I’m very new to docker and simply want to use redis from my own project in a different container.
Virtually all guides describe linking containers but the official docs say that that is deprecated and one should use bridge networks instead.
So I assigned a hostname to my redis container and hoped that I would be able to reach it that way (hardcoding the IP is not an acceptable option to me) - no dice:
docker run --rm -p=6379:6379 --hostname=redis redis:3-alpine
In a terminal inside of the container of my project:
/home/version-frontend # ping redis
ping: bad address ‘redis’
/home/version-frontend # ping 172.17.0.2
PING 172.17.0.2 (172.17.0.2): 56 data bytes
64 bytes from 172.17.0.2: seq=0 ttl=64 time=0.267 ms
Anything that I’m missing? Surely, there must be a way to reference other containers from within another on the same host aside from assigning a static IP? (Links to docs would be appreciated)

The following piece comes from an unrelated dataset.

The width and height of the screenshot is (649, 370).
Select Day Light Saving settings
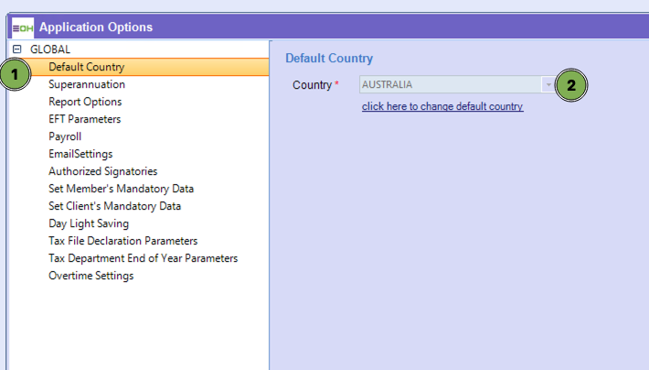[x=89, y=223]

Ah… The sweet smell of DNS issues
The problem seems to be that your container ignores that the
redis name should resolve to
172.17.0.2 ip address. That is the job of your hostfile or of a DNS server
Take your pick:
- Either you edit your hosts file (/etc/hosts) and add the redis -> 172.17.0.2 mapping on all machines you require name resolution
- Use dnsmasq or a proper DNS service like BIND and point your DHCP DNS entry to the dnsmasq/BIND server.

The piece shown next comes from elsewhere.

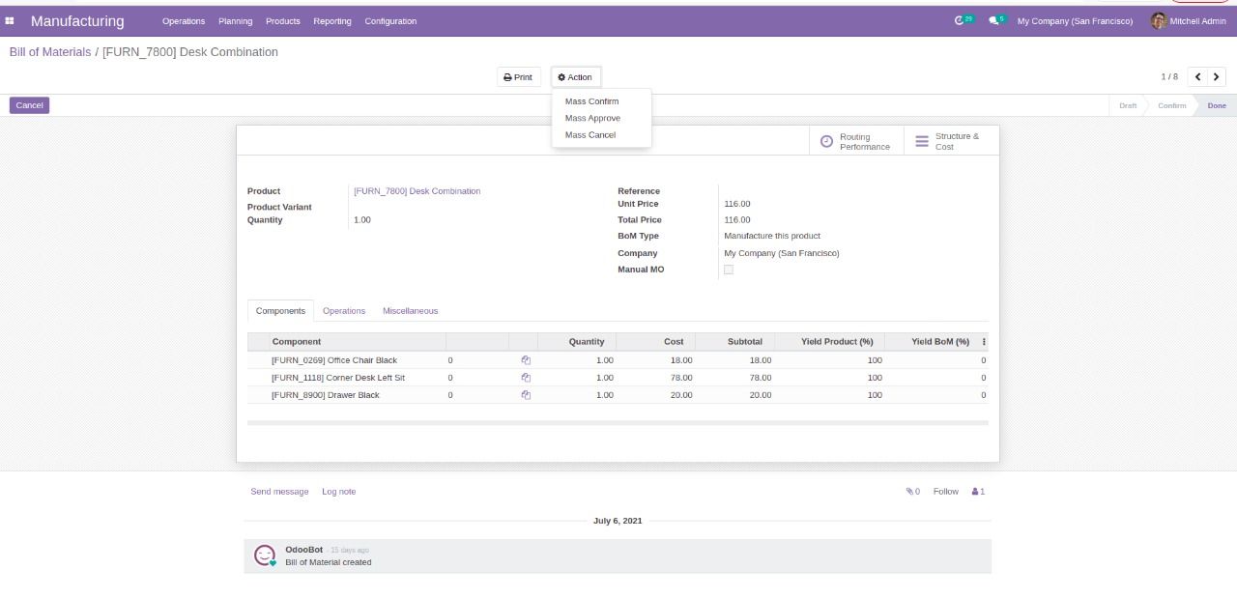This screenshot has height=598, width=1237.
Task: Click the activities clock icon
Action: 961,20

Ample information is available online on how to achieve any of these. Now you know what to look for, remember Google is your friend!

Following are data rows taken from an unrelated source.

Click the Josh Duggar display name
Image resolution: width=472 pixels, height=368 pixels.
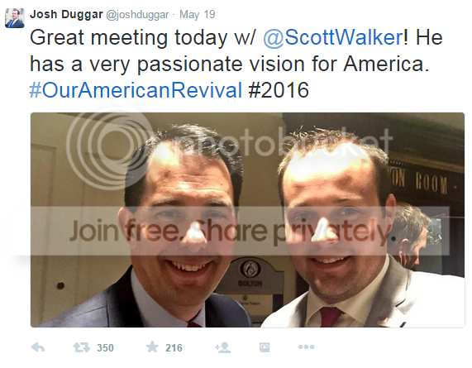[66, 14]
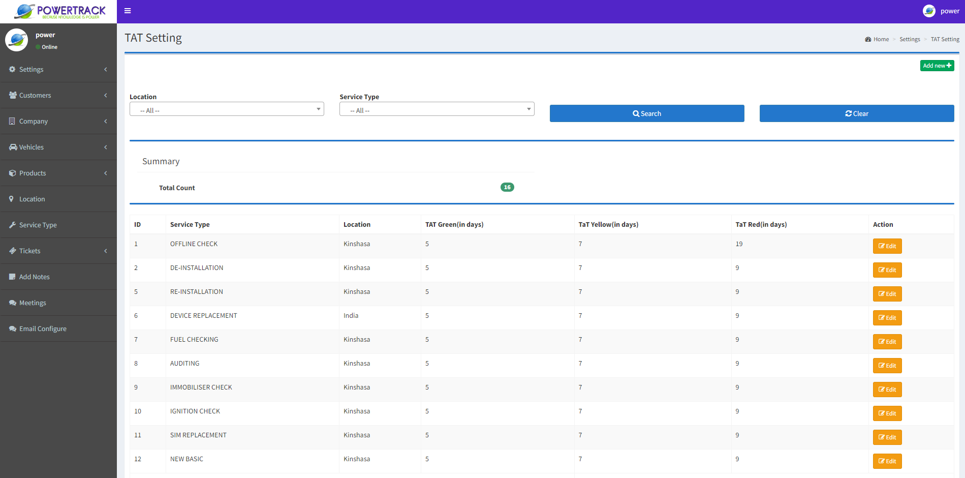Open Email Configure in sidebar
The image size is (965, 478).
tap(43, 328)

Thanks but… regardless of a working solution that now makes me wonder… docker assigns an IP to each container. It has the knowledge of that correlation. And apparently, it used to be possible to make use of that knowledge by linking containers. Which makes a lot of sense to me.
But now, the intended workflow is that I either define the mapping to a specific IP (which I have to either find out or define in advance) myself or use an additional service?
Do I understand this correctly?
I am no expert so others may chime in with more accurate answers but it is my understanding that if you do not wish to use the legacy
--link and use the default
bridge networking, you will not be able to take advantage of Docker’s automatic name resolution and will need to take care of it yourself.
If you do want to use Docker’s automatic name resolution, you will need to make your own user-defined network as demonstrated in this fine piece of documentation.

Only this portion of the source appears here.